I have never been accused of being an overly patient person, one of my many character flaws. This year, right now, I more than ever want to sing Hosanna, with the true understanding of the word meaning that I (we?) urgently look for Jesus to return and straighten out the mess we humans have made. Who but God can facilitate justice for the poor and oppressed, fix the environment, establish real peace and unity, encourage hope, to name just of few conditions that must be remedied? How can we be patient?
Maybe patience is closely connected to faith and belief? Read Psalm 96 a few times, then consider this God we are drawn to worship. Our patience becomes a secondary matter as we realize that impatience is based on our inward fears and desires and the entire Christmas message is about God coming to us for our sake. Too often I hear people complain about change, and I ponder, if God can change how he related to his creatures, why can’t we modify our attitudes and accept that things are going to be different and we won’t get our way?

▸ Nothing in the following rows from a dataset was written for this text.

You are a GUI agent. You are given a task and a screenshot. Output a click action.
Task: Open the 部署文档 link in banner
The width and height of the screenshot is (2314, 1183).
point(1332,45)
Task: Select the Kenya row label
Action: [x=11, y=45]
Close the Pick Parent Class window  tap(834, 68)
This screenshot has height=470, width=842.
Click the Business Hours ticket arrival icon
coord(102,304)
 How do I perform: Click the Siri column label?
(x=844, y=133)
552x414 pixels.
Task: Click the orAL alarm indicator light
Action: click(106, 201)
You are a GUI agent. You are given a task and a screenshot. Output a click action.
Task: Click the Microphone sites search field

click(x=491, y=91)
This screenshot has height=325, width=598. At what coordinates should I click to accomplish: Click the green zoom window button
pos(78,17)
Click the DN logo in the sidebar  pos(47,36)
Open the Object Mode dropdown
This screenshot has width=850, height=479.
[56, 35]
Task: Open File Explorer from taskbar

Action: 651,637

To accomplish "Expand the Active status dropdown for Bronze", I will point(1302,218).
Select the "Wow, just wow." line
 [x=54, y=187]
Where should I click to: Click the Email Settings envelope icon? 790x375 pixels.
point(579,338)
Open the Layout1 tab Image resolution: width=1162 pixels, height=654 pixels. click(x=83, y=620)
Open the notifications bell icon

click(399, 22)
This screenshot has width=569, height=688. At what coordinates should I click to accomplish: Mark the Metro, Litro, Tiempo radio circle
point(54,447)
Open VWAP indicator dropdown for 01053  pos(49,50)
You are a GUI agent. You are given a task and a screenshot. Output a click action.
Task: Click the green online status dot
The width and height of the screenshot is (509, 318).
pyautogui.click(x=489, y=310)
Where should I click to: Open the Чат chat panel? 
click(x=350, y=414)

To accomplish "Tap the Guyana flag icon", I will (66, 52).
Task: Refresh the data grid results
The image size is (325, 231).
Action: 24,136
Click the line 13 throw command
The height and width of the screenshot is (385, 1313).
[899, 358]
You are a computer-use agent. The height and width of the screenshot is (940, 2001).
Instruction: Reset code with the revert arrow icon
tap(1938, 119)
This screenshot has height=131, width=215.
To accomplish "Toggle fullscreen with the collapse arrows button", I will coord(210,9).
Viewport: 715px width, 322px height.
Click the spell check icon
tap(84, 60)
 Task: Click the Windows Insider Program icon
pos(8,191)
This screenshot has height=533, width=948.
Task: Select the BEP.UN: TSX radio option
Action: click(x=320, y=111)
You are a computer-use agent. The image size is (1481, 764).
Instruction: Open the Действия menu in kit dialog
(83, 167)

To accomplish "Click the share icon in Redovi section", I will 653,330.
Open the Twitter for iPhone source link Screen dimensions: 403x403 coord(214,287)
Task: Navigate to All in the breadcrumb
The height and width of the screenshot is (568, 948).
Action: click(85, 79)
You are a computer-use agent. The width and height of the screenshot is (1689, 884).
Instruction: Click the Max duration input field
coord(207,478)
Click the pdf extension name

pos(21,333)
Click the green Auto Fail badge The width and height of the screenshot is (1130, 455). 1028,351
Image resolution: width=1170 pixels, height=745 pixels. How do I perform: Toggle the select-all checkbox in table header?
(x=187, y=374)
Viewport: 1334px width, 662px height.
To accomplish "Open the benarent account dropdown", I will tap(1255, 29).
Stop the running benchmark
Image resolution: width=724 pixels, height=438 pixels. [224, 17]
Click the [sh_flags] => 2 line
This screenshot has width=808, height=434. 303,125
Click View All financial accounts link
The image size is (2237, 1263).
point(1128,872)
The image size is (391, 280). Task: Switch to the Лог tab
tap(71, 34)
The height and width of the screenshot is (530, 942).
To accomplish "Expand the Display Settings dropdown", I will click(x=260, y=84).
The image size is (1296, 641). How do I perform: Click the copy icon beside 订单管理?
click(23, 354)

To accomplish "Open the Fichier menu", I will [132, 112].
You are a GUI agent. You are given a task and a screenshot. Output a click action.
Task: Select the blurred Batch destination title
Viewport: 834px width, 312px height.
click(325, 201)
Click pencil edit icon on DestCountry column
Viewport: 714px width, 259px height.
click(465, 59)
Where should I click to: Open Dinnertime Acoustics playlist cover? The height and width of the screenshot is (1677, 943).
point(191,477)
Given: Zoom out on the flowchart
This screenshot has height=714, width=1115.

After reading Psalm 96 turn to Paul’s letter to Titus. He reminds us that it was grace itself that appeared bringing healing/salvation to humankind. Our response is to be instruments that can accomplish God’s mission on earth, while we wait for the blessed hope and the manifestation of the glory of our great God, Jesus the Christ. We are to be patient, but not inactive; at peace, but seldom still. Even on this “Silent Night” we can be God’s hands, feet, and voices.